18th October 2016
Ross Kiddie | Southern View, Christchurch
Price $57,295 Dimensions Length, 5365mm; width, 1850mm; height, 1821mm &RQJXUDWLRQ Five-cylinder, fourwheel-drive, 3198cc, 147kW, 470Nm, six-speed automatic.
3HUIRUPDQFH 0-100km/h, 9.6sec )XHO 8VDJH 9.2l/100km
When you look at all the product Mazda has to offer new car buyers, especially here in New Zealand, there's one vehicle which looks out of place - that is the BT50 light commercial ute.
I say that because Mazda has a huge manufacturing emphasis on cars and sport utility vehicles, and the line-up it has now is focused heavily on providing buyers with quality product fit for purpose.
Nevertheless, to be profitable and competitive in today's global market, companies which have utility vehicles are experiencing a buoyancy like never before, more so here in New Zealand.
Last year Ford's Ranger utility was the biggest selling vehicle overall, and that has never happened in this country before.
Mazda have capitalised on Ranger's success as well, the BT50 is a sister vehicle; while the shape is different, the platform and engine are the same.
The BT50 has just had a substantial upgrade both outside and inside. Major exterior changes include a new grille and lights up front, while rear tail light assemblies have had significant garnish changes. Inside, there are new seat coverings, and an upgrade on the plastic trim elements.
According to Mazda the changes give the BT50 a more aggressive, muscular look and by my reckoning, it is still one of the best looking utes in the New Zealand market.
Elsewhere, the BT50 is much the same rugged ute as it ever has been. It lands in a range of 13 variants priced from $35,295 to $57,295. All have a 3.2-litre five-cylinder engine, and there are the usual choices between single cab, Freestyle cab and double-cab, two and four-wheel-drive. And there are options between manual or automatic transmission, although it's fair to say, most are autos.
The test vehicle was the range topping GSX double cab automatic. Incidentally, that model with manual transmission is available at $55,295.
I've often written about how much I enjoy five-cylinder engines, they have a characteristic of their own, and in the BT50, it stands out for its smooth and rattle-free operation.
It is a twin-camshaft, 20-valve unit which is rated at 147kW and 470Nm, it is a high technology engine which offers low maintenance costs thanks to a new capped price servicing initiative by Mazda New Zealand.
It also has the benefit of low fuel usage.
Mazda claim a 9.2-litre per 100km (31mpg) combined cycle average for the BT50. My time with the test vehicle constantly listed around 10l/100km (28mpg) with an instantaneous figure of 7.7l/100km (36mpg) available at a 100km/h cruise (engine speed 1800rpm).
Power is harnessed seamlessly through the six-speeder. The ratios are a wide spread of what is required for low range work as well as broadening to promote those satisfactory fuel usage figures.
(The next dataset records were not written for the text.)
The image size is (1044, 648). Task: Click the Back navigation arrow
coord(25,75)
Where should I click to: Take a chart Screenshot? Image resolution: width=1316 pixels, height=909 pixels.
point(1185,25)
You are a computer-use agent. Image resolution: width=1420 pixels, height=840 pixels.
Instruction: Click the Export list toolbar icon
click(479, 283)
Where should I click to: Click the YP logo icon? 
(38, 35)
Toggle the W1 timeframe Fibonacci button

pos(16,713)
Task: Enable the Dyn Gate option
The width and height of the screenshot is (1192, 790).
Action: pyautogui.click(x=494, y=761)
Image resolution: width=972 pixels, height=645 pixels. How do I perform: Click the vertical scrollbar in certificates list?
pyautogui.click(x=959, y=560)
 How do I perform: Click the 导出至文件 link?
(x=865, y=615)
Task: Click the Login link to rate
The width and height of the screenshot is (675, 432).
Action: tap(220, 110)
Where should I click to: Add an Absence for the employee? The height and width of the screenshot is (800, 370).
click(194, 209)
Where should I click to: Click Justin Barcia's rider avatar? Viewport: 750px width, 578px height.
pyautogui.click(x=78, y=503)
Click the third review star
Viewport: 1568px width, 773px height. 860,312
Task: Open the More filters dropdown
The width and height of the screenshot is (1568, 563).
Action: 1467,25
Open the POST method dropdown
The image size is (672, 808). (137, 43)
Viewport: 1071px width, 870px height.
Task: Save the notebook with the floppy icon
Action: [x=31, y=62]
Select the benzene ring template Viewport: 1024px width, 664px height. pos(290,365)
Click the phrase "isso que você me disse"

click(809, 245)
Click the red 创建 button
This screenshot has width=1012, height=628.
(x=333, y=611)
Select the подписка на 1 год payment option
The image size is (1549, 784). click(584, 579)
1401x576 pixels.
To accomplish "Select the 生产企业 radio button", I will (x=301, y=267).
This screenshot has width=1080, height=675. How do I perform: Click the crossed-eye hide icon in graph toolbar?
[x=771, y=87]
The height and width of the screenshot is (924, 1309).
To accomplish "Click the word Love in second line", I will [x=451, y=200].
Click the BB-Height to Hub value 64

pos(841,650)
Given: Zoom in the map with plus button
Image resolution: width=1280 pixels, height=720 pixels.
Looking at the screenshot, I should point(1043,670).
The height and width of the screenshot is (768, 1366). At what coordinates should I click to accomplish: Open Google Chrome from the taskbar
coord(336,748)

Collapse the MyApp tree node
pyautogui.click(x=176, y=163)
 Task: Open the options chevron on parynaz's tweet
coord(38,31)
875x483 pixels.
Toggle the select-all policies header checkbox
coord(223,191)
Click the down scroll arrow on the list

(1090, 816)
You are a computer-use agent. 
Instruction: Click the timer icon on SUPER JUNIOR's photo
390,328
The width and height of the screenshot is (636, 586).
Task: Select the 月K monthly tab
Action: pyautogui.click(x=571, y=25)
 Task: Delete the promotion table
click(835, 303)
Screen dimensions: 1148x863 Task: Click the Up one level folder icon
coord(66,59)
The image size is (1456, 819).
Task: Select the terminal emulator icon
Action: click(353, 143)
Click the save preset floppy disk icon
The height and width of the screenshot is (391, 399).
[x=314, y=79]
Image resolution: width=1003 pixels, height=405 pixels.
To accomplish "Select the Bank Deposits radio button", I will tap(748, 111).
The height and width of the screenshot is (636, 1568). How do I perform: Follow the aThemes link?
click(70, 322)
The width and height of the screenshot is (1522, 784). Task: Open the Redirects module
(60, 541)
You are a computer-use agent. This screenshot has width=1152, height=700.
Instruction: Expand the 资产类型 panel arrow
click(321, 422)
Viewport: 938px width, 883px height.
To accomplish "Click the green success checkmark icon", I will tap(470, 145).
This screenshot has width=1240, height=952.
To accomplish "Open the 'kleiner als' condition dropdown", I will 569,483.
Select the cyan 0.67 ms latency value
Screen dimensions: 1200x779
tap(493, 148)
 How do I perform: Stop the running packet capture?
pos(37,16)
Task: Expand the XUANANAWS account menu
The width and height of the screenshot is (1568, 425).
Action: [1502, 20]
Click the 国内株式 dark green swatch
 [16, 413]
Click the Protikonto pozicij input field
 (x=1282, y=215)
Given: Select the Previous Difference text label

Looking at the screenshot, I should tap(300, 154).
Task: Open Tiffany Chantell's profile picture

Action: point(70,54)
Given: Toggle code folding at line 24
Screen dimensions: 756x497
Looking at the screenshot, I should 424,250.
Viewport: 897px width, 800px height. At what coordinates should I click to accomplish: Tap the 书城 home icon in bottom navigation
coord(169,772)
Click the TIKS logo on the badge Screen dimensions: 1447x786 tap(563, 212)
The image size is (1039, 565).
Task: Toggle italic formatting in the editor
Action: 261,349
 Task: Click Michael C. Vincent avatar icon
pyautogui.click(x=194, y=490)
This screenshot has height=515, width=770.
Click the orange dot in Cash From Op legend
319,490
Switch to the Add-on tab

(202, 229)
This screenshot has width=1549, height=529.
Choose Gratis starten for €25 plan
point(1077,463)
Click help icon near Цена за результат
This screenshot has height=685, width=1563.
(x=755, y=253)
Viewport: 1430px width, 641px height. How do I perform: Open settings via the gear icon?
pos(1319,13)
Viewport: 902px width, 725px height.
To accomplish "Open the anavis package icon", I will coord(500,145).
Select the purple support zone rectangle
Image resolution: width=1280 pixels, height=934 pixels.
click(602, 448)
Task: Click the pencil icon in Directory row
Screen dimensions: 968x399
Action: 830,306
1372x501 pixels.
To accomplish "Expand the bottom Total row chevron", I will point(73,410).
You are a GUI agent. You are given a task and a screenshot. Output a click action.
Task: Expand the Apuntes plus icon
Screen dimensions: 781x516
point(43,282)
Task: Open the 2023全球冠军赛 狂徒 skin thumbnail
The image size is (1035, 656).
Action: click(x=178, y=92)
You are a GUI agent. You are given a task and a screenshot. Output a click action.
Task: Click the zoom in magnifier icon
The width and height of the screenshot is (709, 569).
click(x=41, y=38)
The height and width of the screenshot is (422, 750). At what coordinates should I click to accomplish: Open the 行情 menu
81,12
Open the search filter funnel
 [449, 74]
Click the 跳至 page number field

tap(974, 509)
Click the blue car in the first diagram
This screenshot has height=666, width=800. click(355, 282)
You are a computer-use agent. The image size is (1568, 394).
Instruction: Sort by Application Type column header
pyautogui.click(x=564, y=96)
The driveline is smooth, hiding well the tough mechanical elements that have high demands, such as a 3500kg towing figure.
Naturally, the four-wheel-drive system has a low ratio transfer case, it can be manipulated by a console-mounted switch. I didn't do a lot of off-road work, but I did tackle a long shingle incline deep in the Malvern Hills. The BT50 is in its element on rutted road surfaces, the suspension is supple, dealing to bumps and corrugations, and providing a cushioned ride.
Bearing in mind that the BT50 still has a leaf-spring located live rear axle, the suspension engineers have done well to create the civilised ride along with the load bearing properties needed in the traditional ute. The BT50 also gets a high ground clearance of 237mm, which means cross-country travel can be tackled with confidence.
The BT50 is at home on the seal as it is off-road. I took the test car on a long highway drive and it is relaxing and inviting to drive. Such is the civilised way it rides, it is easy to head into a corner with more speed on than realised, so it must be remembered there are some cornering limitations.
In terms of on-road performance, a standstill to 100km/h time of 9.6sec is pretty useful for a big, heavy vehicle which weighs in at just over two-tonne.
With the mid-range torque figure it will also blast thorough a highway overtake without effort.